Australian rules footballer (1886–1934)

William Armley "Johnnie" Walker (29 August 1886 – 8 November 1934) was an Australian rules footballer who played for Essendon in the VFL.

==Family==
The son of William Walker, and Susannah Walker (1843–1912), née Kidd, William Armley Walker was born in Essendon, Victoria on 29 August 1886.

He married Josephine Harnett (?–1941) in 1916. Josephine Harnett was the licensee of the Tankerville Arms Hotel, Nicholson Street, Fitzroy for twenty years.

==Football==
===Essendon (VFL)===
Walker, also known by his nickname 'Johnnie', was recruited from the Collingwood Juniors.

A ruckman, he made his senior VFL debut in 1911 and was a member of Essendon's 1911 and 1912 premiership teams. Walker's 14 goals in 1915 was enough to top Essendon's goal-kicking.

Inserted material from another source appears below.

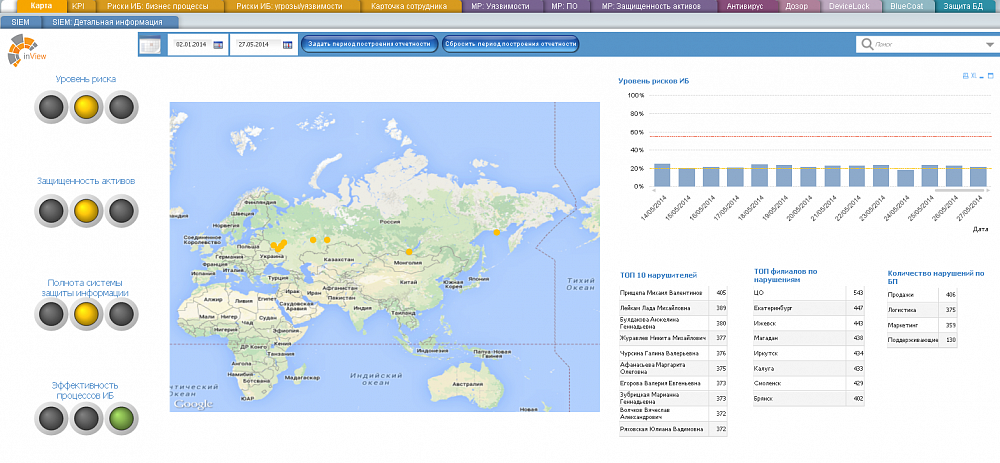This screenshot has width=1000, height=463.
Task: Expand the search box dropdown arrow
Action: click(x=990, y=44)
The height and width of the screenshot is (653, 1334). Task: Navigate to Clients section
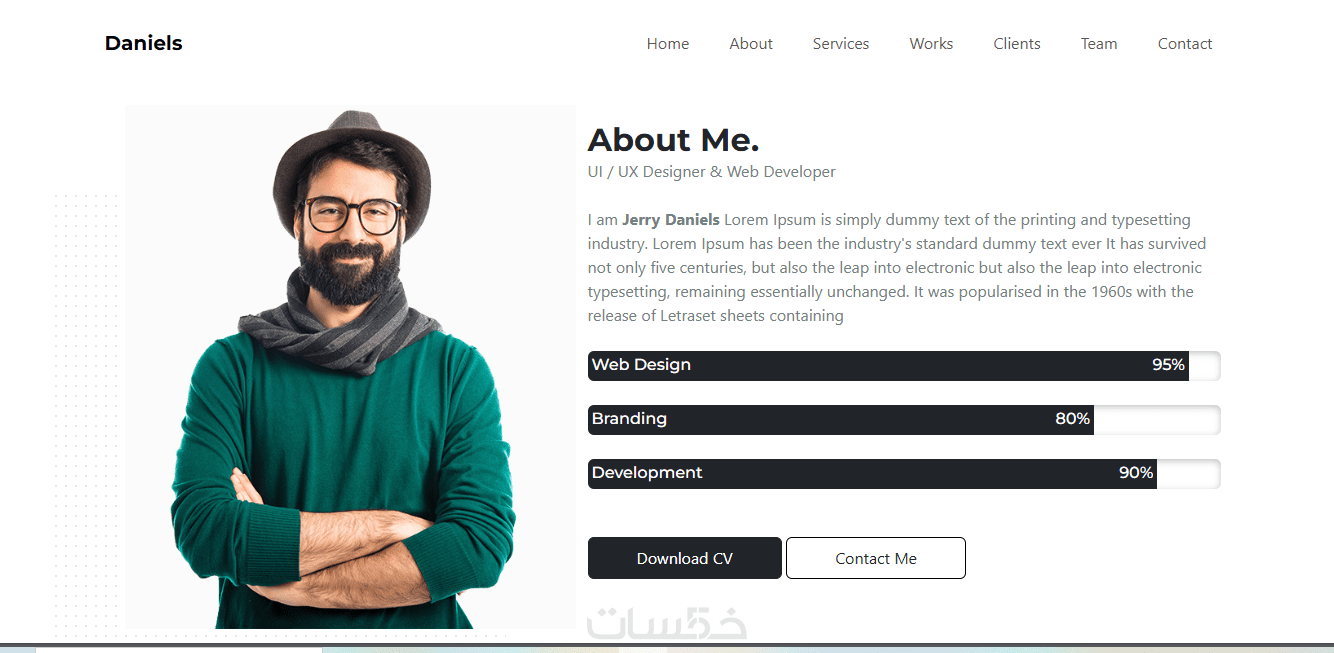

Although selected to represent the VFL in a match against a combined Bendigo Football League team, played in Bendigo on 3 July 1912, he did not play in the game.

Although he missed the team's first match, against Collingwood, he played in the remaining eleven matches of the (truncated due to World War I) 1915 season.

Essendon did not compete in the VFL in 1916 and 1917. Walker did not resume his career in 1918, when Essendon re-entered the competition.

===VFL Tribunal (30 July 1913)===
In July 1913 Walker, who played in a long-sleeved guernsey, was reported by both Dan Feehan, the match steward, and Jack Elder, the central umpire, for striking (ex-Essendon) Fitzroy's Jim Martin with his elbow during the 26 July 1913 match against Fitzroy.

In the evidence given to the tribunal it was established that Mertin had, indeed, been elbowed by somebody; and that the perpetrator had been wearing a short-sleeve guernsey. Martin gave evidence that it was not Walker who had struck him, but it was Jack Woolley. Jack Woolley also appeared before the tribunal, stating that he had worn a short-sleeved guernsey, and that it was he, rather than Walker, who had had struck Martin with his elbow. The charge against Walker was dismissed.

==Death==
He died at Fitzroy, Victoria on 8 November 1934.